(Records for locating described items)
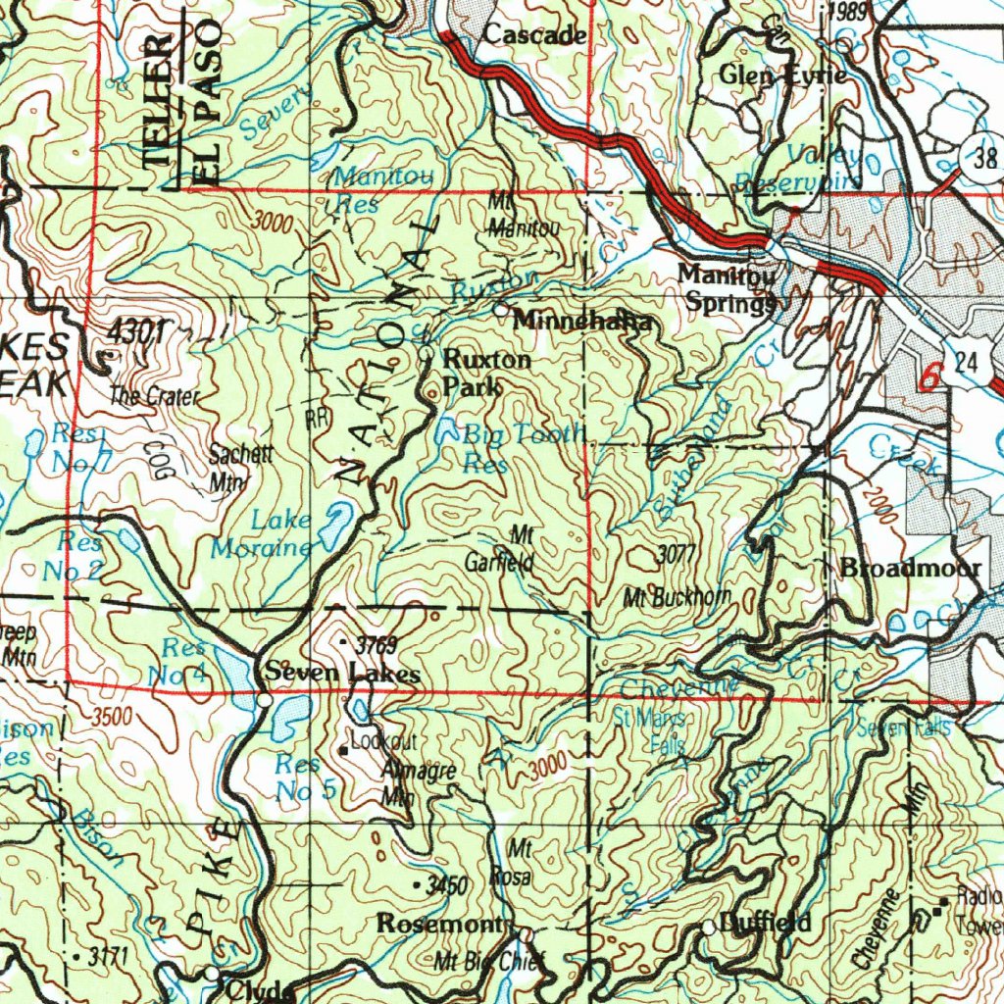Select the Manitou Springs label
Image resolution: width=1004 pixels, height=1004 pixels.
pyautogui.click(x=728, y=289)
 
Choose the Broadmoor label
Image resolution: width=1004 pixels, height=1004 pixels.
pyautogui.click(x=910, y=568)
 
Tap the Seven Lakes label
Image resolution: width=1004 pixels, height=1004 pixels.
pyautogui.click(x=341, y=674)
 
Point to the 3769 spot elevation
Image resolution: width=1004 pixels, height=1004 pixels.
pyautogui.click(x=376, y=645)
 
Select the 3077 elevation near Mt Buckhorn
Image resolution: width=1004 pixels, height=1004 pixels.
pyautogui.click(x=676, y=556)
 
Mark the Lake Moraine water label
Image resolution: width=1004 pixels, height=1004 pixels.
pyautogui.click(x=263, y=534)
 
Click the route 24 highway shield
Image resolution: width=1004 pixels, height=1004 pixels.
pyautogui.click(x=968, y=363)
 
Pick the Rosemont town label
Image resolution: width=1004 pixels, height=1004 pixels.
pyautogui.click(x=439, y=924)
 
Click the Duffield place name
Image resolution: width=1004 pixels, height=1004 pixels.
pyautogui.click(x=765, y=923)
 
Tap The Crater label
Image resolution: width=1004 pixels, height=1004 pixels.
pyautogui.click(x=155, y=397)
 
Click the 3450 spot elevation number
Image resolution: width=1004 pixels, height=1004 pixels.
pyautogui.click(x=448, y=886)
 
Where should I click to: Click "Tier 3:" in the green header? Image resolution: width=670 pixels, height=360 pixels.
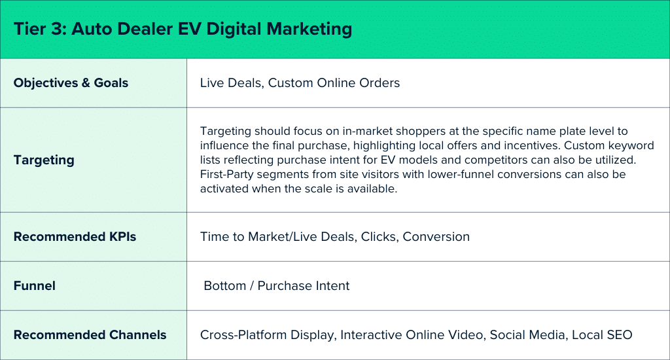40,29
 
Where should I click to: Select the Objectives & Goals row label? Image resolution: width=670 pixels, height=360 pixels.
71,83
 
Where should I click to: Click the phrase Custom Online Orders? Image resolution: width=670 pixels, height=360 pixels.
334,83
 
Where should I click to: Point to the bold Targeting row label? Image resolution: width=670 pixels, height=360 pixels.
44,160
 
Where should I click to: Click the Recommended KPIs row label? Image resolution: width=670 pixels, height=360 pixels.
75,237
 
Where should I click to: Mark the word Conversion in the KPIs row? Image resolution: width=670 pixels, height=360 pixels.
436,237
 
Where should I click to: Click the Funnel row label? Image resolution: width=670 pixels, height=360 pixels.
35,285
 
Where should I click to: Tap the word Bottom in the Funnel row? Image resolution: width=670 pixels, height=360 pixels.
225,285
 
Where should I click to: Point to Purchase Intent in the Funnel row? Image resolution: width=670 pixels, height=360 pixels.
304,285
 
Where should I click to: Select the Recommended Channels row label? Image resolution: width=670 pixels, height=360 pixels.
90,334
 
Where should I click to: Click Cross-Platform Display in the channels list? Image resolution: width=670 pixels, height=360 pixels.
267,335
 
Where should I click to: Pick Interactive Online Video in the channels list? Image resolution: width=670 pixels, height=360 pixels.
412,334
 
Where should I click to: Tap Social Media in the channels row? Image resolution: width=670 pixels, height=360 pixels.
527,334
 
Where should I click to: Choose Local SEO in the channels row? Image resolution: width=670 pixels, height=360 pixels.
602,334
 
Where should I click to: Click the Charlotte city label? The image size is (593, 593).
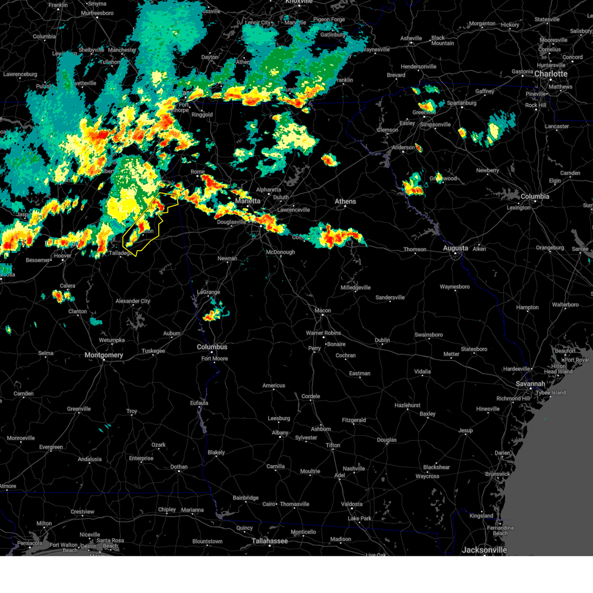pyautogui.click(x=551, y=74)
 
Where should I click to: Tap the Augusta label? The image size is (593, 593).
pyautogui.click(x=455, y=248)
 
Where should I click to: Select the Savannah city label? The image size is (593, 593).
pyautogui.click(x=530, y=384)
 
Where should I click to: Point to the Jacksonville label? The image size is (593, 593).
pyautogui.click(x=484, y=550)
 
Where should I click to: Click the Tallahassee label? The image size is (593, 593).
pyautogui.click(x=269, y=541)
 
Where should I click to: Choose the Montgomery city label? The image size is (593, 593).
pyautogui.click(x=104, y=355)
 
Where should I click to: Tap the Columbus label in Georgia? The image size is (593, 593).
pyautogui.click(x=212, y=347)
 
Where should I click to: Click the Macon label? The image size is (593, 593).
pyautogui.click(x=323, y=311)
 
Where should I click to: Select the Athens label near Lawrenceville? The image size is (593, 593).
pyautogui.click(x=345, y=202)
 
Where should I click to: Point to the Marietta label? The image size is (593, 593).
pyautogui.click(x=248, y=201)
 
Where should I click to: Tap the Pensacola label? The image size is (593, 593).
pyautogui.click(x=30, y=544)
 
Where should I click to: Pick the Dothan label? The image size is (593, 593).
pyautogui.click(x=179, y=467)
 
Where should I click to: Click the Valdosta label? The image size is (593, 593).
pyautogui.click(x=351, y=504)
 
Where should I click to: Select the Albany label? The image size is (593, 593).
pyautogui.click(x=280, y=433)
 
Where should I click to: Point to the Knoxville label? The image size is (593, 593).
pyautogui.click(x=298, y=2)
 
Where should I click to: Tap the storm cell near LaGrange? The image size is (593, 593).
pyautogui.click(x=213, y=314)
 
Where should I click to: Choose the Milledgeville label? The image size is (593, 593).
pyautogui.click(x=355, y=288)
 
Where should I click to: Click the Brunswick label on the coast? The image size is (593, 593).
pyautogui.click(x=497, y=474)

§ TASK BRIEF: Can you reproduce every line of the records above verbatim, leaving out the pictures?

§ WORKED SOLUTION:
Select the Manitou Springs label
Image resolution: width=1004 pixels, height=1004 pixels.
pyautogui.click(x=728, y=289)
 
Choose the Broadmoor label
Image resolution: width=1004 pixels, height=1004 pixels.
pyautogui.click(x=910, y=568)
 
Tap the Seven Lakes label
Image resolution: width=1004 pixels, height=1004 pixels.
pyautogui.click(x=341, y=674)
 
Point to the 3769 spot elevation
Image resolution: width=1004 pixels, height=1004 pixels.
pyautogui.click(x=376, y=645)
 
Select the 3077 elevation near Mt Buckhorn
Image resolution: width=1004 pixels, height=1004 pixels.
pyautogui.click(x=676, y=556)
 
Mark the Lake Moraine water label
Image resolution: width=1004 pixels, height=1004 pixels.
pyautogui.click(x=263, y=534)
 
Click the route 24 highway shield
Image resolution: width=1004 pixels, height=1004 pixels.
pyautogui.click(x=968, y=363)
 
Pick the Rosemont town label
Image resolution: width=1004 pixels, height=1004 pixels.
pyautogui.click(x=439, y=924)
 
Click the Duffield place name
Image resolution: width=1004 pixels, height=1004 pixels.
pyautogui.click(x=765, y=923)
 
Tap The Crater label
Image resolution: width=1004 pixels, height=1004 pixels.
pyautogui.click(x=155, y=397)
 
Click the 3450 spot elevation number
Image resolution: width=1004 pixels, height=1004 pixels.
pyautogui.click(x=448, y=886)
 
Where should I click to: Click "Tier 3:" in the green header? Image resolution: width=670 pixels, height=360 pixels.
40,29
 
Where should I click to: Select the Objectives & Goals row label? Image resolution: width=670 pixels, height=360 pixels.
71,83
 
Where should I click to: Click the phrase Custom Online Orders? Image resolution: width=670 pixels, height=360 pixels.
334,83
 
Where should I click to: Point to the bold Targeting row label? Image resolution: width=670 pixels, height=360 pixels.
44,160
 
Where should I click to: Click the Recommended KPIs row label? Image resolution: width=670 pixels, height=360 pixels.
75,237
 
Where should I click to: Mark the word Conversion in the KPIs row? Image resolution: width=670 pixels, height=360 pixels.
436,237
 
Where should I click to: Click the Funnel row label? Image resolution: width=670 pixels, height=360 pixels.
35,285
 
Where should I click to: Tap the word Bottom in the Funnel row? Image resolution: width=670 pixels, height=360 pixels.
225,285
 
Where should I click to: Point to Purchase Intent in the Funnel row? Image resolution: width=670 pixels, height=360 pixels.
304,285
 
Where should I click to: Select the Recommended Channels row label? Image resolution: width=670 pixels, height=360 pixels.
90,334
 
Where should I click to: Click Cross-Platform Display in the channels list? Image resolution: width=670 pixels, height=360 pixels.
267,335
 
Where should I click to: Pick Interactive Online Video in the channels list? Image resolution: width=670 pixels, height=360 pixels.
412,334
 
Where should I click to: Tap Social Media in the channels row? Image resolution: width=670 pixels, height=360 pixels.
527,334
 
Where should I click to: Choose Local SEO in the channels row? Image resolution: width=670 pixels, height=360 pixels.
602,334
 
Where should I click to: Click the Charlotte city label? The image size is (593, 593).
pyautogui.click(x=551, y=74)
 
Where should I click to: Tap the Augusta label? The image size is (593, 593).
pyautogui.click(x=455, y=248)
 
Where should I click to: Select the Savannah city label? The image size is (593, 593).
pyautogui.click(x=530, y=384)
 
Where should I click to: Point to the Jacksonville label? The image size is (593, 593).
pyautogui.click(x=484, y=550)
 
Where should I click to: Click the Tallahassee label? The image size is (593, 593).
pyautogui.click(x=269, y=541)
 
Where should I click to: Choose the Montgomery city label? The image size is (593, 593).
pyautogui.click(x=104, y=355)
 
Where should I click to: Tap the Columbus label in Georgia? The image size is (593, 593).
pyautogui.click(x=212, y=347)
 
Where should I click to: Click the Macon label? The image size is (593, 593).
pyautogui.click(x=323, y=311)
 
Where should I click to: Select the Athens label near Lawrenceville? The image size is (593, 593).
pyautogui.click(x=345, y=202)
 
Where should I click to: Point to the Marietta label? The image size is (593, 593).
pyautogui.click(x=248, y=201)
 
Where should I click to: Tap the Pensacola label? The image size is (593, 593).
pyautogui.click(x=30, y=544)
 
Where should I click to: Pick the Dothan label? The image size is (593, 593).
pyautogui.click(x=179, y=467)
 
Where should I click to: Click the Valdosta label? The image size is (593, 593).
pyautogui.click(x=351, y=504)
 
Where should I click to: Select the Albany label? The image size is (593, 593).
pyautogui.click(x=280, y=433)
 
Where should I click to: Point to the Knoxville label? The image size is (593, 593).
pyautogui.click(x=298, y=2)
 
Where should I click to: Tap the storm cell near LaGrange? The image size is (593, 593).
pyautogui.click(x=213, y=314)
 
Where should I click to: Choose the Milledgeville label? The image size is (593, 593).
pyautogui.click(x=355, y=288)
 
Where should I click to: Click the Brunswick label on the coast? The image size is (593, 593).
pyautogui.click(x=497, y=474)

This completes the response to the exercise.